Remember, in literature, a foil is a character who contrasts another character through the character's qualities and characteristics.
Banquo is Macbeth's foil because his reactions to the witches premonitions are the opposite of Macbeth's. Through his reactions, we see what a good and loyal subject of King Duncan Banquo is. This leads the audience to realize Macbeth's reactions are not good and honest and have already led him to think about the possibilities for power he may have, if their predictions come true.
Banquo greets the witches asking for his fortune after they've given such noble titles on Macbeth, but instead of asking for power, he seems more interested in his future.
Good sir, why do you start, and seem to fear
Things that do sound so fair? I’ the name of truth,(55)
Are ye fantastical or that indeed
Which outwardly ye show? My noble partner
You greet with present grace and great prediction
Of noble having and of royal hope,
That he seems rapt withal. To me you speak not.(60)

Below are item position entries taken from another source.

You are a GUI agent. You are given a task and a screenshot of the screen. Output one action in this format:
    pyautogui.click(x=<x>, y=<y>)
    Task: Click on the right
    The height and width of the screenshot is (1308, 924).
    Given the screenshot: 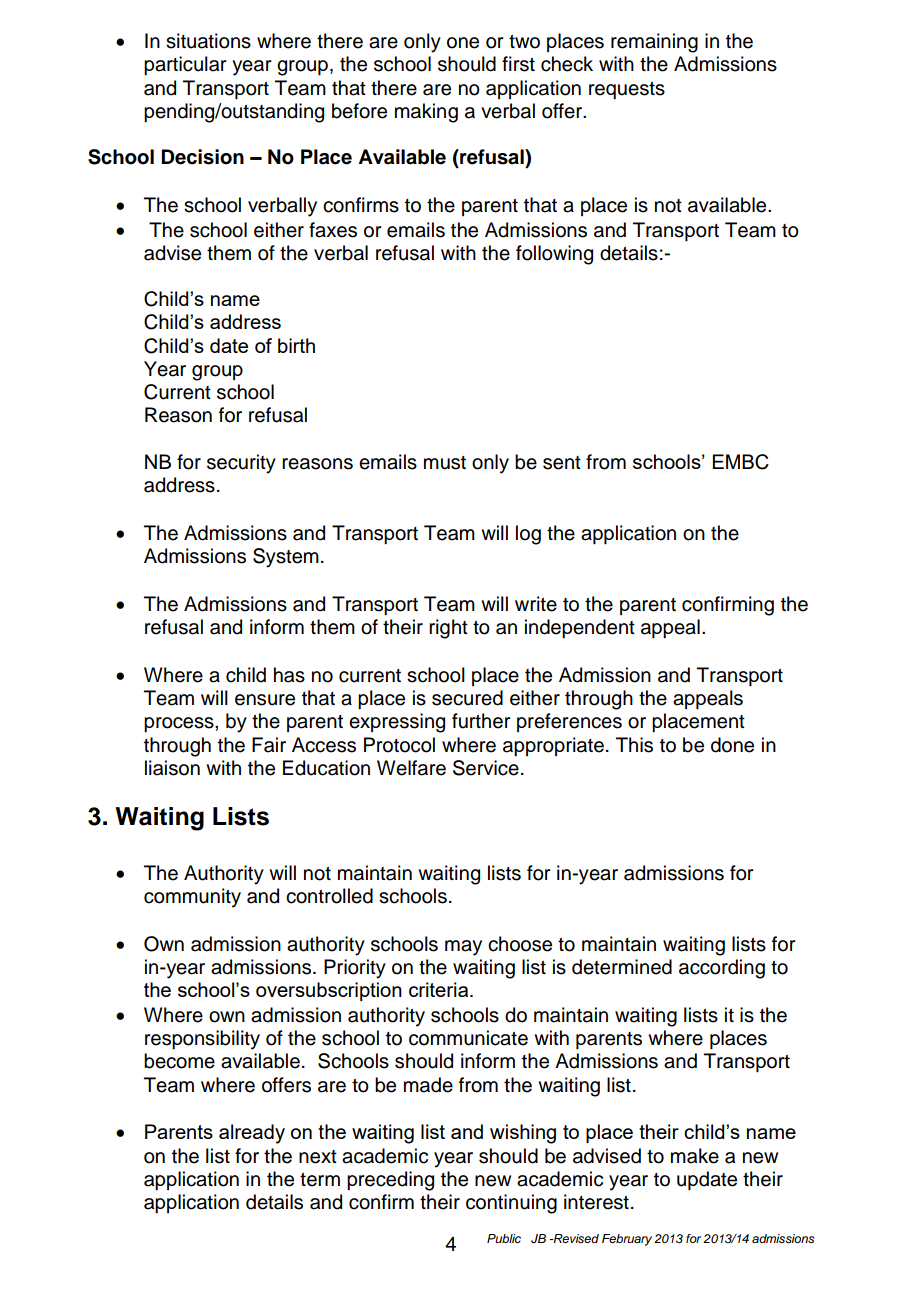 What is the action you would take?
    pyautogui.click(x=448, y=629)
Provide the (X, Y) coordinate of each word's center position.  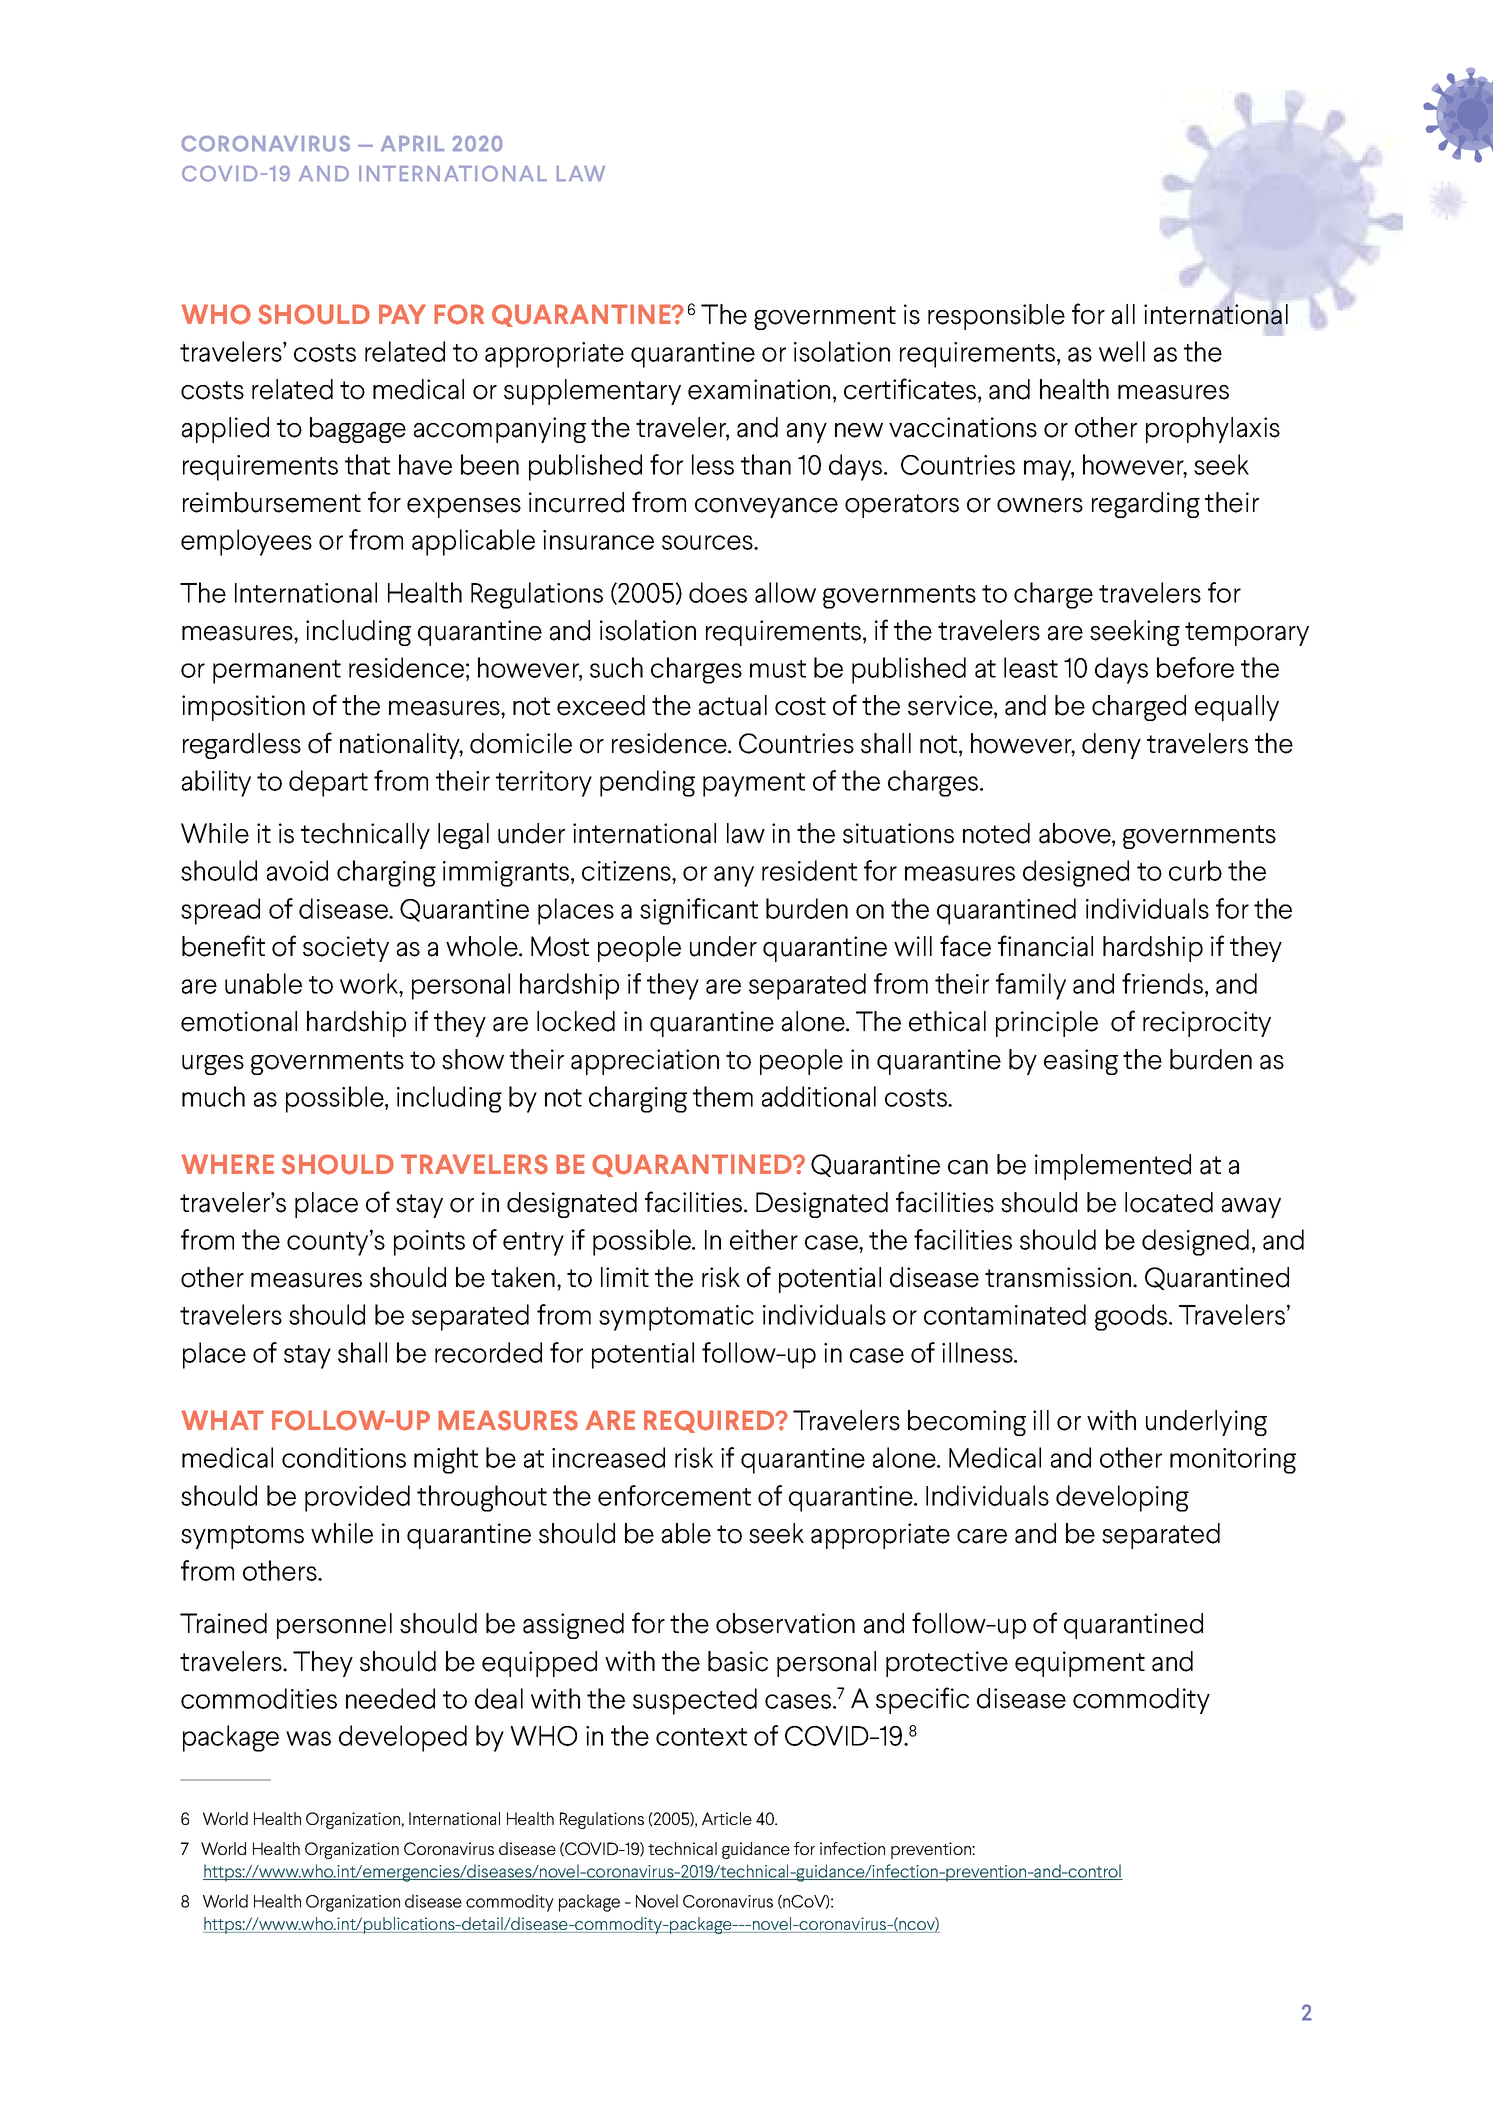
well (1122, 351)
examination (759, 389)
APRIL (412, 143)
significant (699, 911)
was (308, 1738)
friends (1162, 983)
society (346, 949)
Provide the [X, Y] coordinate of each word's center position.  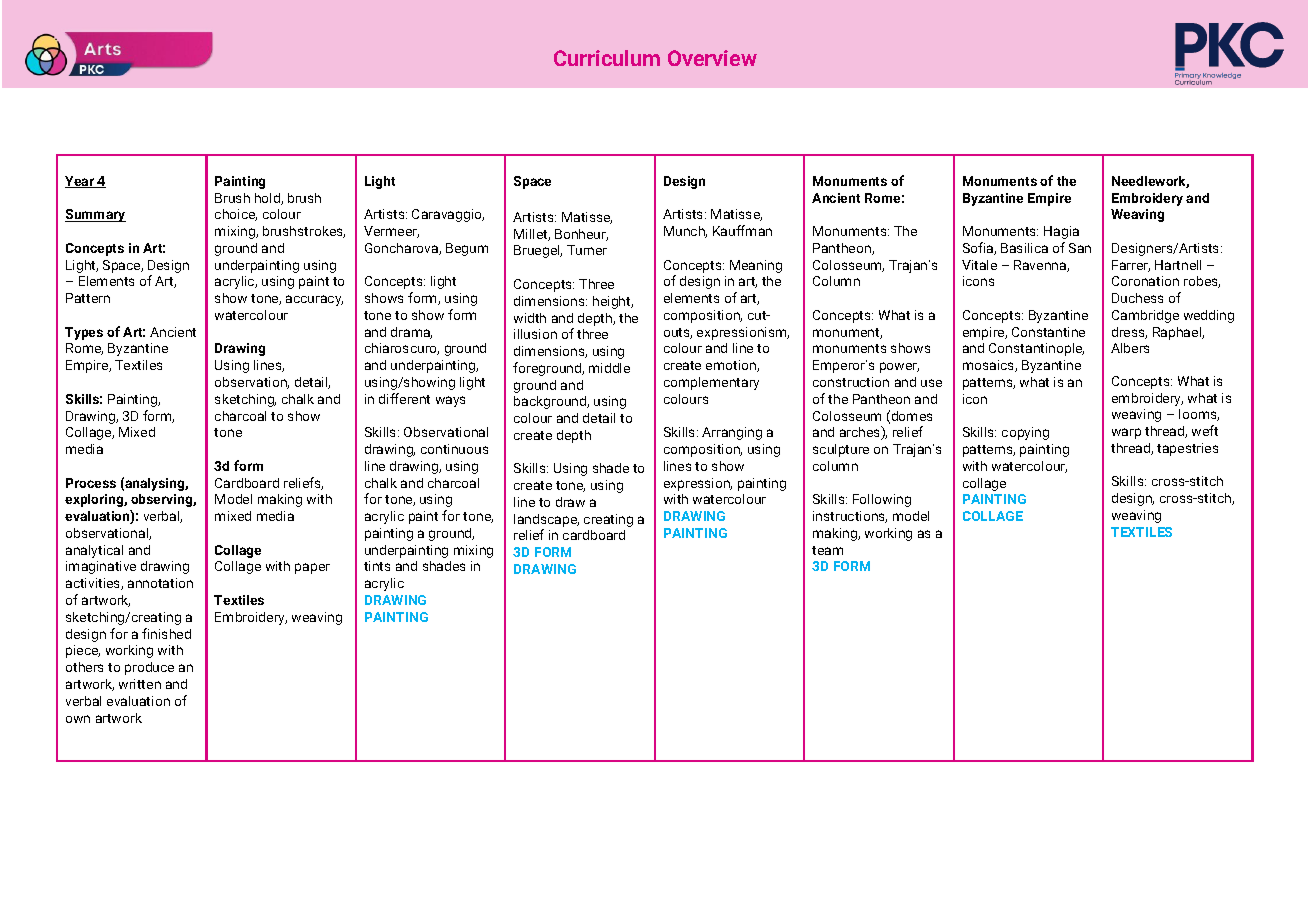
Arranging [732, 433]
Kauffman [742, 230]
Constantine [1048, 332]
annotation [160, 583]
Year [81, 182]
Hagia [1061, 232]
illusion [535, 334]
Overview [712, 58]
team [827, 550]
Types [84, 333]
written [140, 684]
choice [236, 215]
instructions [850, 517]
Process [91, 483]
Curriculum [607, 58]
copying [1025, 433]
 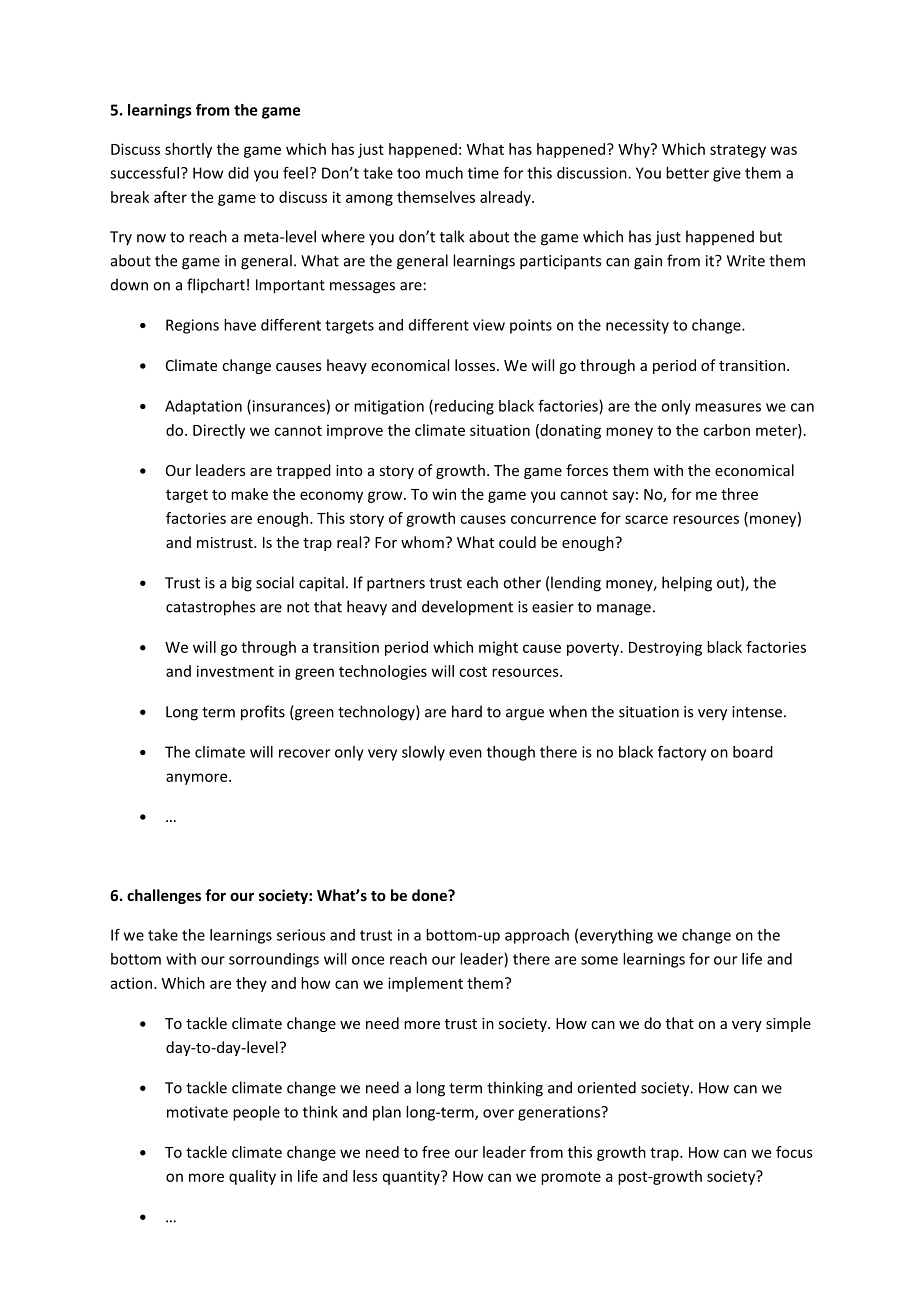 What do you see at coordinates (422, 542) in the screenshot?
I see `whom` at bounding box center [422, 542].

If you can look into the seeds of time,
And say which grain will grow and which will not,
Speak then to me, who neither beg nor fear
Your favors nor your hate.
In Act 1 scene 4, Macbeth has already begun to think beyond his new title, Thane of Cawdor, at the possibility of being king. When Duncan names his son heir to the throne and Prince of Cumberland, instead of thinking about what he has, he begins planing what he needs to do to achieve the next step.
The Prince of Cumberland! That is a step
On which I must fall down or else o’erleap
For in my way it lies. Stars, hide your fires;
Let no light see my black and deep desires.